Sellerscast: Figuring Out Your E-Commerce Customer Profile
On July 9th, 2019, our Marketing Director, Andrew Maff, and Head of Accounts, Gina Milazzo, sat down to talk the best strategies to putting together a customer profile, to determine your ideal customer, and more!
Andrew Maff: What's up, this is episode number 35 of the Sellerscast. I'm Andrew Maffettone.
Gina Milazzo: I'm Gina Milazzo.
Andrew Maff: And today we are talking about figuring out your eCommerce customer profile.
Andrew Maff: So, here's what we're going to talk about. A, you absolutely need to know who you're selling to, B, not everyone who buys from you is your idea customer. I know you'd like to think that, "Hey, they bought from me, so yes, that is my ideal customer." You're wrong.
Gina Milazzo: Or, "Everyone is my ideal customer." Also wrong.
Andrew Maff: Yeah, also wrong. You need to be able to cater to a certain type of person to personalize your marketing strategy. It does not mean that other people will not shop with you. We work with a ton of different sellers. I can tell you the ones that cater 25-35 definitely sell to 45-year-old men sometimes. It just means that this is what they cater to, this is what our marketing's aimed for. This will help you adjust your brand voice, this will help you adjust your brand aesthetic, and this will allow you to know who it is you're speaking to, just like you wouldn't talk to a 65-year-old guy like you would a 12-year-old girl. You're going to want to adjust as long as you know specifically who you're trying to target. So what we're going to do is we're going to go through every question that we actually ask ourselves before we bring on a new client, and that way, I would highly suggest you guys start to use these questions internally as well, so that you'll know specifically who it is you're trying to target, and I will also send you our slides for you to fill everything out yourself if you ask. I will not put it in the description, because I'm going to make you work for it.
Andrew Maff: So first question, what we're going over, demographics, psychographics, and geographics. So you want to know who they are, what they act like, and where they live. So what is the typical age range of your customer? You want to try and keep this within 20 years, so 25 to 45, 35 to 55, you don't want to do 15 to 80. That's not going to help you. So try to keep it within 20 years. Gender, boy, girl, both.
Gina Milazzo: Both, something else.

MATERIAL SHOWN:
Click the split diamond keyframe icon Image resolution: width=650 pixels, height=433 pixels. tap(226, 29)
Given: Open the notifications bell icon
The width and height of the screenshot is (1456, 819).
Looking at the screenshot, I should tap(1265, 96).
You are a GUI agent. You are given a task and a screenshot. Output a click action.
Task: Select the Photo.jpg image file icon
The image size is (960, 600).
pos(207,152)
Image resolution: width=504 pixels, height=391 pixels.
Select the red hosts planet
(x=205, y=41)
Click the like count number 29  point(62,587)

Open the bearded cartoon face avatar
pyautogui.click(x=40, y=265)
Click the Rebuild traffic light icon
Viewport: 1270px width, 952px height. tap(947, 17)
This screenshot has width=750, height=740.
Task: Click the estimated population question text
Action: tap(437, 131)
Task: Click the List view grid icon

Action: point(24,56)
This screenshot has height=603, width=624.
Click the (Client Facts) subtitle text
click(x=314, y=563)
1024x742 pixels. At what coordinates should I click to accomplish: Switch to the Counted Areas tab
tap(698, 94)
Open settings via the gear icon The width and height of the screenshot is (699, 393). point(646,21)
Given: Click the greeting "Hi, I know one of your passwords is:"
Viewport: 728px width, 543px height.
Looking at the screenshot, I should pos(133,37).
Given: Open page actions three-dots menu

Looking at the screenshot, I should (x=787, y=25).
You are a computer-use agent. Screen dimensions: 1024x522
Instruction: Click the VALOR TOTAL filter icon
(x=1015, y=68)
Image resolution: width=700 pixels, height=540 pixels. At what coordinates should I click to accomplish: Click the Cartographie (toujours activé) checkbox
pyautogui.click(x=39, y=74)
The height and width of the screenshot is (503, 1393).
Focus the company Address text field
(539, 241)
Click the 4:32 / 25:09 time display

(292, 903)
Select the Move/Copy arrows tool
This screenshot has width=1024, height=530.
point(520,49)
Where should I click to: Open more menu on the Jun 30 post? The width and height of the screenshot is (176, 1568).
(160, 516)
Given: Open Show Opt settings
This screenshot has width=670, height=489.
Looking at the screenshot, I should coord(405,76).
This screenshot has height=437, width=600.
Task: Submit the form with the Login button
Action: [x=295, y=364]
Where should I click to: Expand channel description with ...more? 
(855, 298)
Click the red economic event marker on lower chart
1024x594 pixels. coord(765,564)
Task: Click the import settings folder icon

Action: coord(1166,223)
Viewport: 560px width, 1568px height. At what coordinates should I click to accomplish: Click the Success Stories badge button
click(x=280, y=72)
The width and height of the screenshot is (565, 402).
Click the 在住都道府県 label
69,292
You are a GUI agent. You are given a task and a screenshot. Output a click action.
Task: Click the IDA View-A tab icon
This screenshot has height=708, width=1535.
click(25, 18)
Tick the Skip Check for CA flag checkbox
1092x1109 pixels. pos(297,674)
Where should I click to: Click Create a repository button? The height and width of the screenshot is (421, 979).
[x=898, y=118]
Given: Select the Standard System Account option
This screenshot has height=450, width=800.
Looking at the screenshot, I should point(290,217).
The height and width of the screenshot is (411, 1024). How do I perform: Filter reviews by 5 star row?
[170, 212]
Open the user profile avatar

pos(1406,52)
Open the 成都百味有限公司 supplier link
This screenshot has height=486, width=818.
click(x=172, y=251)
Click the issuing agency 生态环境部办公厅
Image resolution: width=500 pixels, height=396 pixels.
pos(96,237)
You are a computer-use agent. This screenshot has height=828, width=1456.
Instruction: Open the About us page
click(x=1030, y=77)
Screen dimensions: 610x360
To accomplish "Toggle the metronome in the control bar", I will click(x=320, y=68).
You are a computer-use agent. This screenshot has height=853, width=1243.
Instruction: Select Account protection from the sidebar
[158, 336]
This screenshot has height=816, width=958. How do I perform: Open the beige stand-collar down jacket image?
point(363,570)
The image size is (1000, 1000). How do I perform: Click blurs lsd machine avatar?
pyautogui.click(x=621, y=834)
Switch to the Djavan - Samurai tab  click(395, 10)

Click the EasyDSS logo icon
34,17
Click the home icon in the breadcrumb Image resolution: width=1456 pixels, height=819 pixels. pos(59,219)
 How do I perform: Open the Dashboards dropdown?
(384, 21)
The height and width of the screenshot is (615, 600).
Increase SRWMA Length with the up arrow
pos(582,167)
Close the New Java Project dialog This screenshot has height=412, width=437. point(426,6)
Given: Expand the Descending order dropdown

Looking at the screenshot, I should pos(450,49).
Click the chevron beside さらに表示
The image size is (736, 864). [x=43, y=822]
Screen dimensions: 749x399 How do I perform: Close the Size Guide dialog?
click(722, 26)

STATED EXERCISE:
Write the next portion of the Sellerscast transcript on e-commerce customer profiles, picking up right after its final line. The listing has no connection to the Sellerscast transcript on e-commerce customer profiles.

RESPONSE BELOW:
Andrew Maff: I know that's a thing, so whatever. Just know who you're talking to. Level of education, you don't want to talk down to someone, but you do want to not ... you don't want to talk down to someone period. So you don't want to talk to someone like, "All of my customers have a PhD," when in reality the majority of them just have middle school. You want to know who you're talking to specifically. Occupation, you may know this, you may not. In some cases, all of your customers are radiologists. In other situations, all of your customers are-
Gina Milazzo: College students.
Andrew Maff: College students, so they don't have an occupation, or that's their occupation, however you want to look at that. Where do they live? Sometimes it's relevant, sometimes it's not. This could be suburbs, this could be city, this could literally be, "I only cater to people in Texas." You're going to want to know specifically where they live. Household composition, so children-
Gina Milazzo: This one's interesting.
Andrew Maff: ... parents, yeah. This one's kind of, it could be anything. But it's going to help you kind of know, is there pets in the house? Is there other people in the house? This would be relevant obviously for pet owners, but parents or anything along those lines. Race or ethnicity, going to help depending on what your product is. This is going to be relevant to some people, not everyone.
Gina Milazzo: Might not matter at all.
Andrew Maff: Correct. Then I just have a blank, any more relevant demographics stuff. So then we have hobbies, interests, are they super into building trains or they love football? Something along those lines.
Gina Milazzo: Do they work out?
Andrew Maff: Do they work out? I work out. What are there favorite TV shows? We worked with a client for a little while who sold Seinfeld replica TV set things. Guess what one of their favorite shows was? Friends. What problem are they solving using your product or service?
Gina Milazzo: This will vary.
Andrew Maff: This one, yeah, this one's interesting, because you need to a very ... not opinionated. You have to actually say, "What do I think that I'm solving here," not, "My product's great."
Gina Milazzo: "Oh my God, it's a ShamWow, you use it for everything."
Andrew Maff: Yeah. [crosstalk 00:04:07] Vince.
Gina Milazzo: Unless you actually sell Shamwows, in which case, good for you.
Andrew Maff: Concerns or anxieties the customer may have about your business, so what are the barriers to entry in the beginning. Some of the potential turnoffs that would make the customer not return to your business, so they shop with you, but what would make them not want to come back again?
Gina Milazzo: What are their expectations? What are your competitors doing is a big one.
Andrew Maff: Yeah. So maybe your barrier to entry's a little bit lower, but then they start to work with you and they're like, "I might go somewhere else," so you want to try to figure that part out too. That's almost partially like SWOT analysis stuff. What would make the customer recommend your business to a friend? So-
Gina Milazzo: Also expectations, also competitor-based.
Andrew Maff: Correct, and providing that little extra value, which was five Sellerscast videos ago. You'll find that one too.
Gina Milazzo: That was a long one. Free stuff.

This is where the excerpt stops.